We would like to highlight three key operational aspects and one case of legal uncertainty, which, in our view, warrant further clarification and consideration in the amendments to the RTS under Article 59(5) CSDR: 

  1. The potential requirement to monitor or report cash settlement activity separately
  2. The operational risk of ‘responsibility without capability’
  3. Onboarding models for participants of the designating CSD or the use of affiliates
  4. Legal structure and textual coherence

1) Potential Requirement to Monitor or Report Cash Settlement Activity Separately 

Point 18 of the Chapter on background and rationale of the draft RTS clearly indicates that a designated CSD should not be required to monitor or report separately the cash settlement activity of participants of the designating CSD. This is particularly relevant where a participant is already a direct participant in both CSDs and may legitimately prefer to operate only one cash account at the designated CSD for collateral and credit efficiency. 

Background/Rationale Chapter, Point 18: “This is because a participant of the designating CSD could also be a participant of the banking CSD, and prefer to hold one cash account at the designated CSD for collateral and credit efficiency reasons. Requiring separate reporting is likely to prevent a designating CSD from being able to offer a single cash account and create an unnecessary regulatory burden.

However, the current drafting of Article 18a of the Commission Delegated Regulation leaves room for ambiguity. To ensure legal certainty and avoid unnecessary regulatory burden, the final RTS should: 

  • Explicitly reflect the rationale in point 18, confirming that no separate cash account, monitoring, or reporting is required where the participant already maintains a cash account at the designated CSD.
  • Provide a clear differentiation between
    • Scenario A: The participant of the designating CSD is also a participant of the designated CSD (single-account model), and
    • Scenario B: The participant is not a participant of the designated CSD (additional rules and procedures may apply). 

A clear reference in the legal text confirming that the designated CSD may rely on its existing monitoring and reporting processes for the single account would provide the required legal certainty. 

2) Operational risk of ‘responsibility without capability’

The current draft of the RTS creates an operational arrangement of ‘responsibility without capability’, in which the designated CSD carries the full prudential and legal responsibility for credit and liquidity risk management, while lacking the legal right or operational capability to obtain essential risk, exposure, and KYC information from the designating CSD.

Based on Art. 18a(2)(b) it is unclear, how and on which material basis the designated CSD can identify material dependencies in case the designating CSD is subject to secrecy rules and cannot deliver respective information to the designated CSD.

This results in a regulatory expectation that cannot be operationally fulfilled.

To ensure workability, the RTS should explicitly require the designating CSD to:

  • Provide timely, comprehensive, and accurate information on its participants that generate exposure at the designated CSD.
  • Enter into a binding operational and legal arrangement ensuring that relevant risk, KYC, and due diligence information is transmitted without delay.

Supplied entries
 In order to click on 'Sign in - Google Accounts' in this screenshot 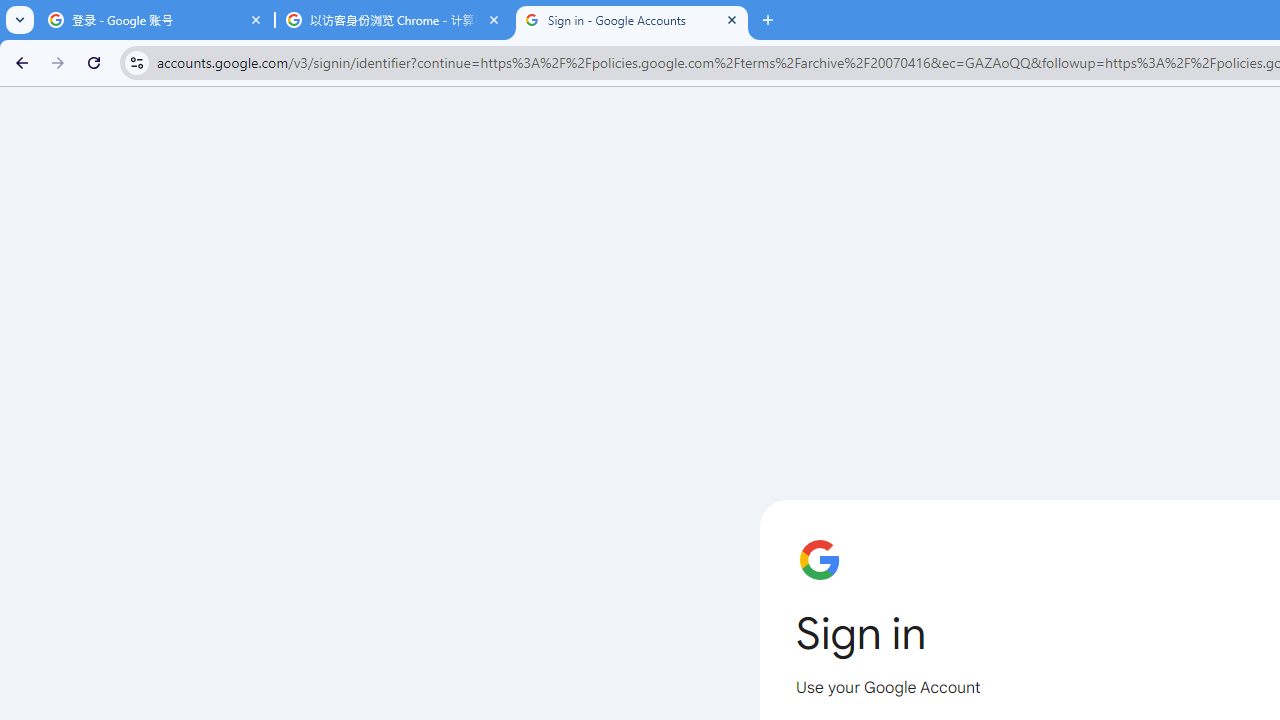, I will do `click(631, 20)`.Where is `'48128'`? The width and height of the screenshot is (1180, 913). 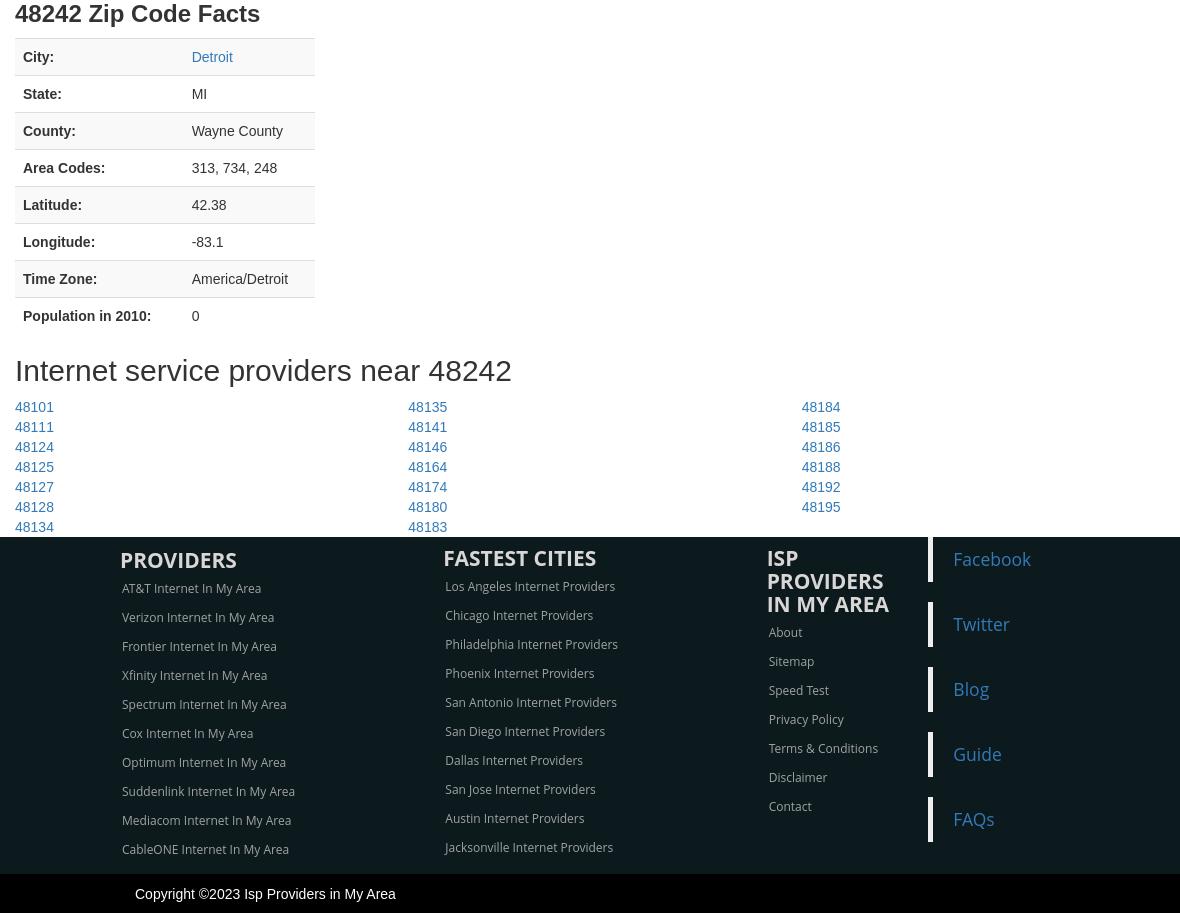
'48128' is located at coordinates (32, 505).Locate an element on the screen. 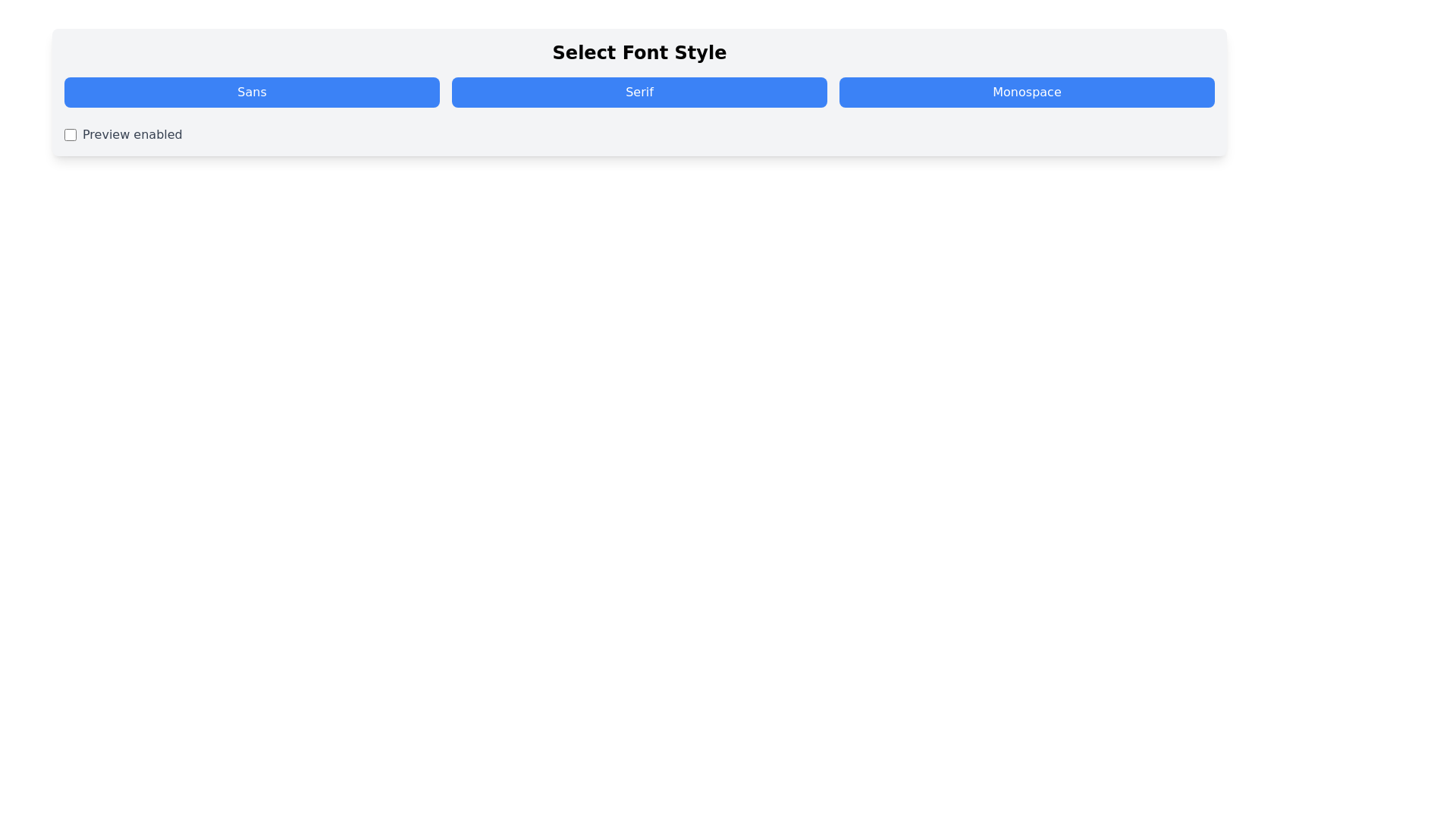  text from the title Text Label indicating the font selection section, which is located at the top central part of the interface is located at coordinates (639, 52).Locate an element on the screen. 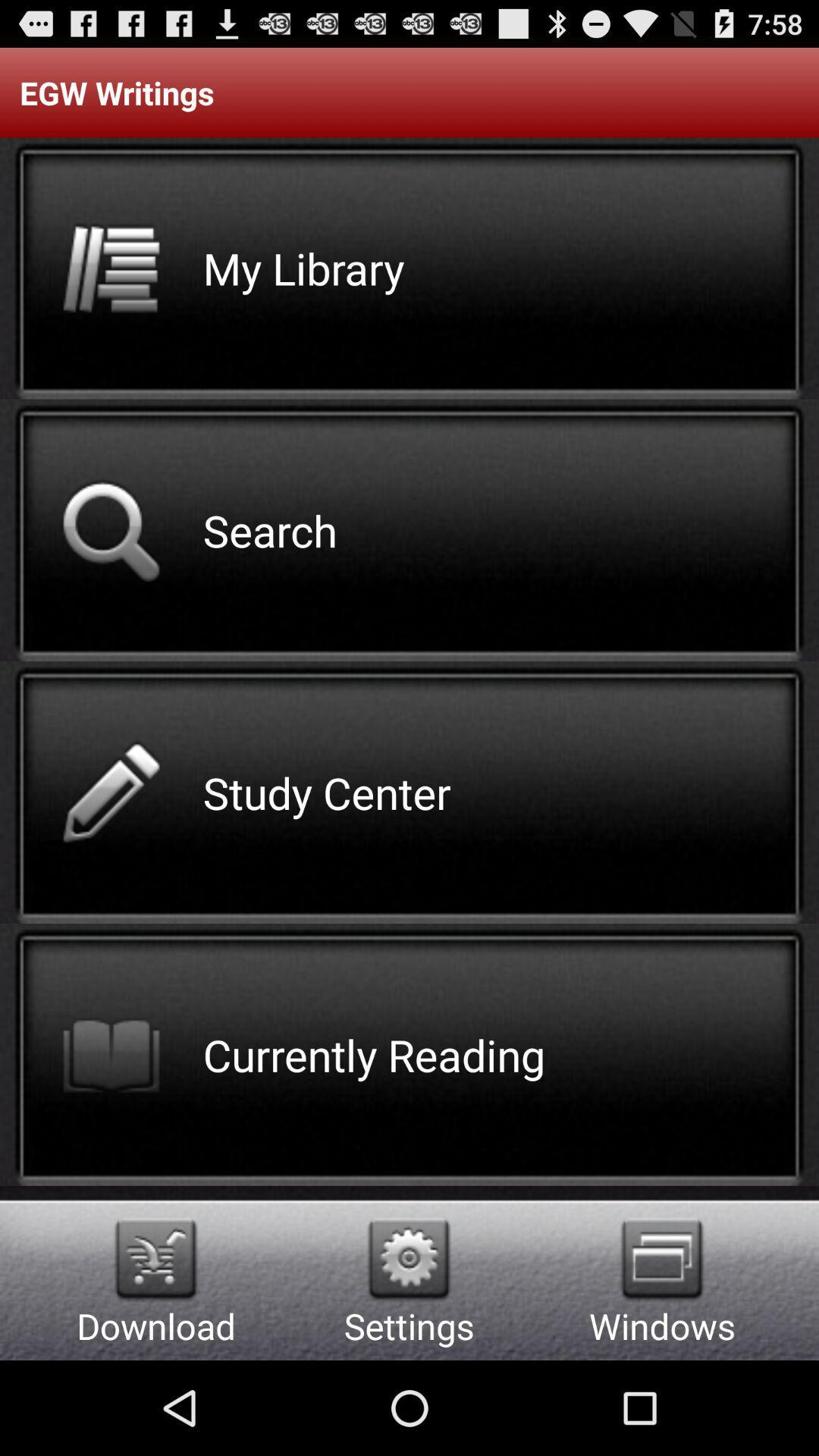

To be done
Could you condense the paragraph in the CSDR text that begins "The current draft of the RTS creates" into a short bulleted list that keeps its main facts?

Result of this task
- The draft RTS creates an arrangement of "responsibility without capability."
- The designated CSD bears full prudential and legal responsibility for credit and liquidity risk management.
- It has neither the legal right nor the operational capability to obtain essential risk, exposure, and KYC information from the designating CSD.